Important questions based on NCERT syllabus for Chapter 15 - Waves:
Question-1: A hospital uses an ultrasonic scanner to locate tumours in a tissue. What is the wavelength of sound in a tissue in which the speed of sound is 1.7 km s-1? The operating frequency of the scanner is 4.2 MHz.
Solution: Here speed of sound => υ = 1.7 km s-1 = 1700 ms-1 and
frequency υ= 4.2 MHz = 4.2 x 10^6 Hz
.’. Wavelength, A = υ/V = 1700/(4.2 x 10^6) =4.1 x 10^-4 m.
Question-2: We know that the function y = f (x, t) represents a wave traveling in one direction, where x and t must appear in the combination x + vt or x– vt or i.e. y = f (x ± vt). Is the converse true?
Can the following functions for y possibly represent a travelling wave:
( i ) (x – vt)^2
( ii ) log [( x + vt)/ x0 ]
( iii ) 1 / (x + vt )
Solution: No, the converse is not true, because it is necessary for a wave function representing a traveling wave to have a finite value for all values of x and t. As none of the above functions satisfy the above condition, thus, none represent a traveling wave.

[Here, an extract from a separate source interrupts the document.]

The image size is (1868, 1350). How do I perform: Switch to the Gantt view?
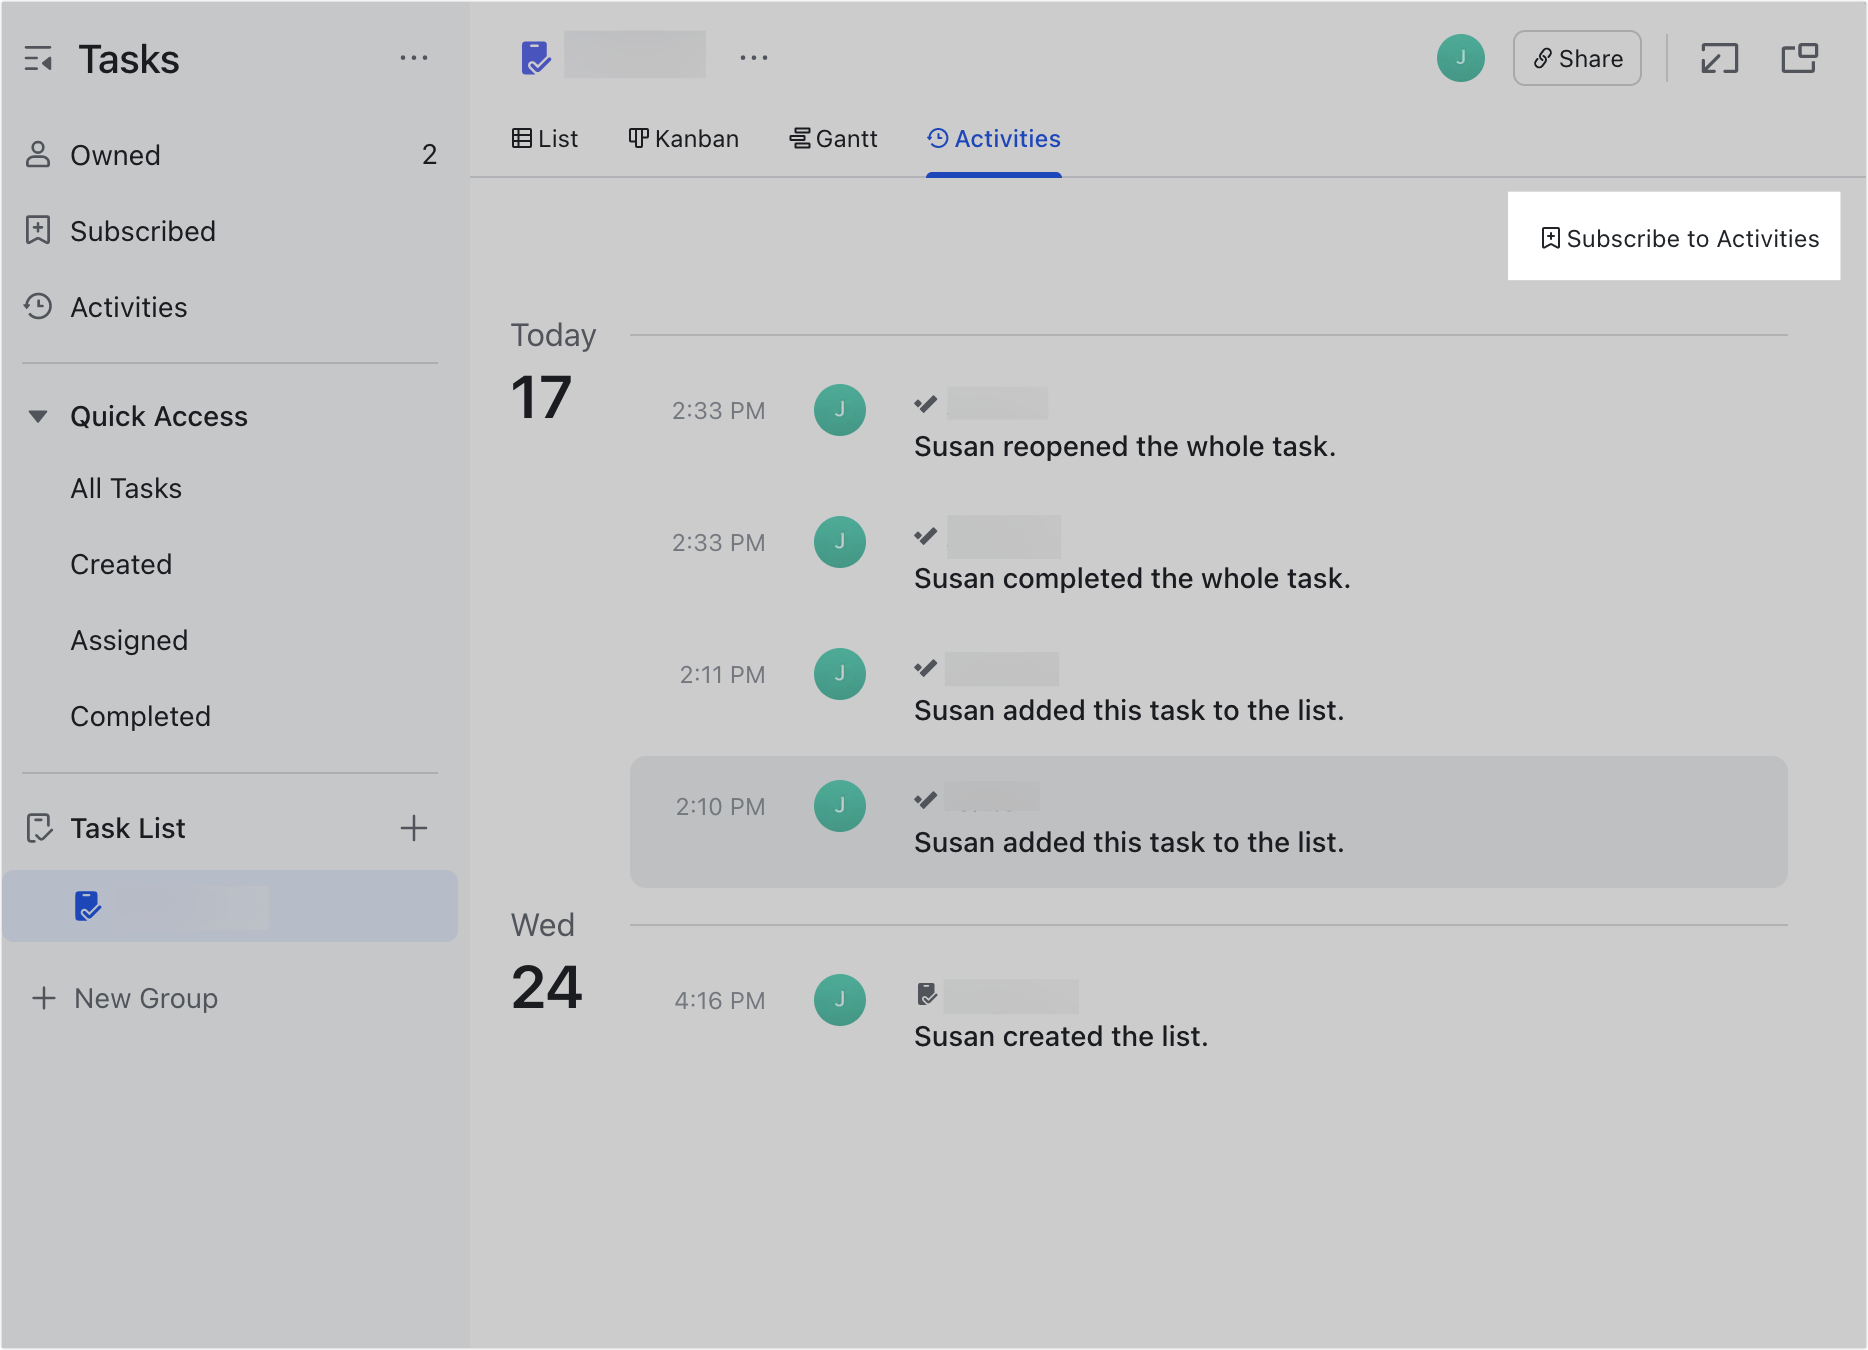pyautogui.click(x=833, y=138)

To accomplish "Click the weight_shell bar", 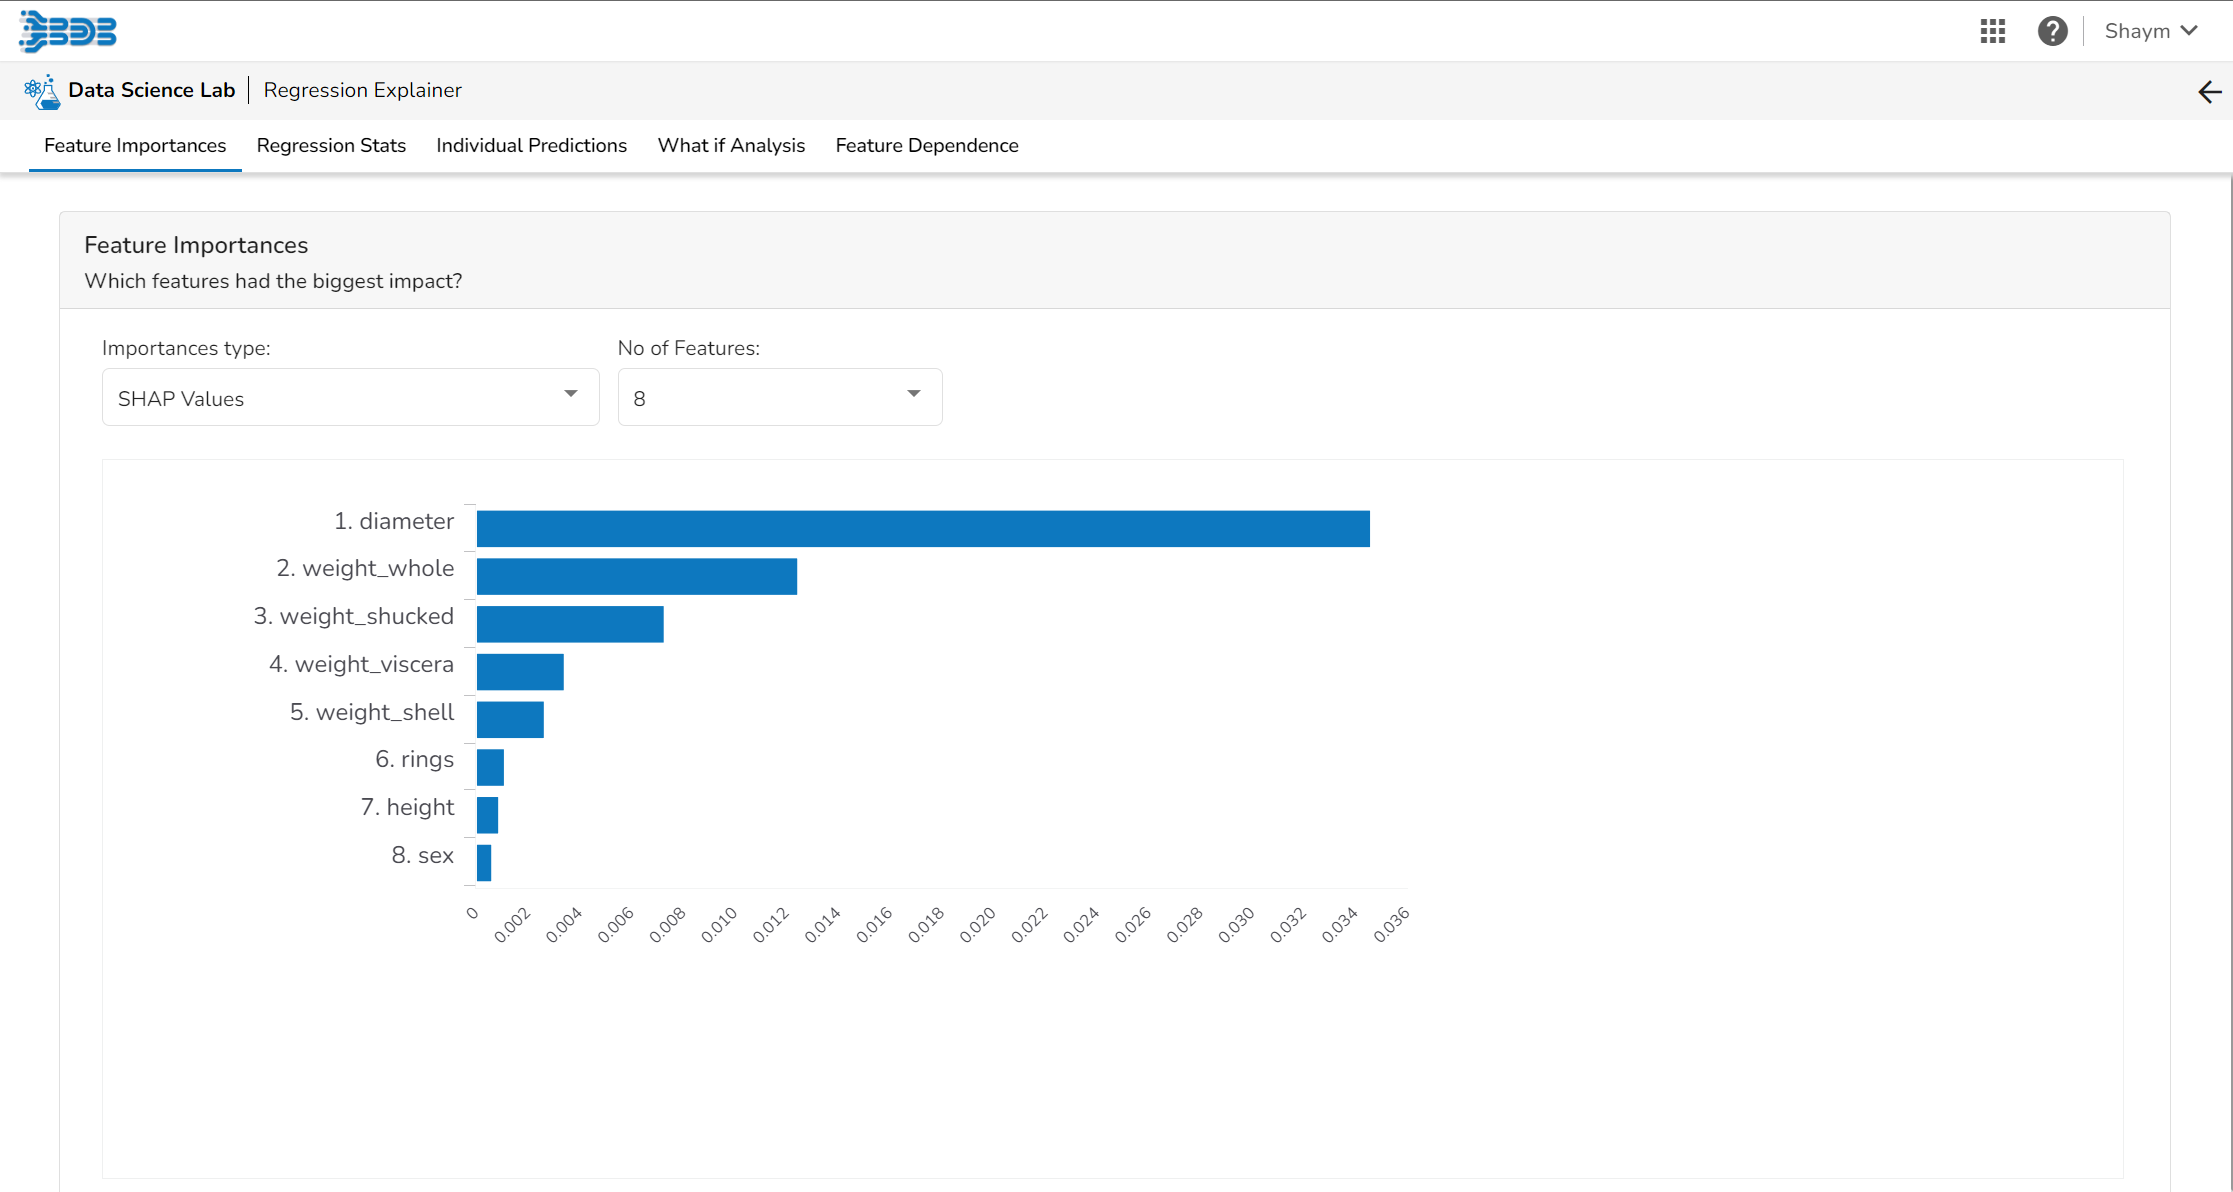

Question-3: Two sitar strings A and B playing the note ‘Ga’ are slightly out of tune and produce beats of frequency 6Hz. The tension in the string A is slightly reduced and the beat frequency is found to reduce to 3Hz. If the original frequency of A is 324 Hz, what is the frequency of B?
Solution: Let υ1 and υ2 be the frequencies of strings A and B respectively.
Then, υ1 = 324 Hz, υ2 = ?
Number of beats, b = 6
υ2 = υ1 ± b = 324 ± 6 !.e., υ2 = 330 Hz or 318 Hz
Since the frequency is directly proportional to square root of tension, on decreasing the tension in the string A, its frequency υ1 will be reduced i.e., number of beats will increase if υ2 = 330 Hz. This is not so because number of beats become 3.
Therefore, it is concluded that the frequency υ2 = 318 Hz. because on reducing the tension in the string A, its frequency may be reduced to 321 Hz, thereby giving 3 beats with υ2 = 318 Hz.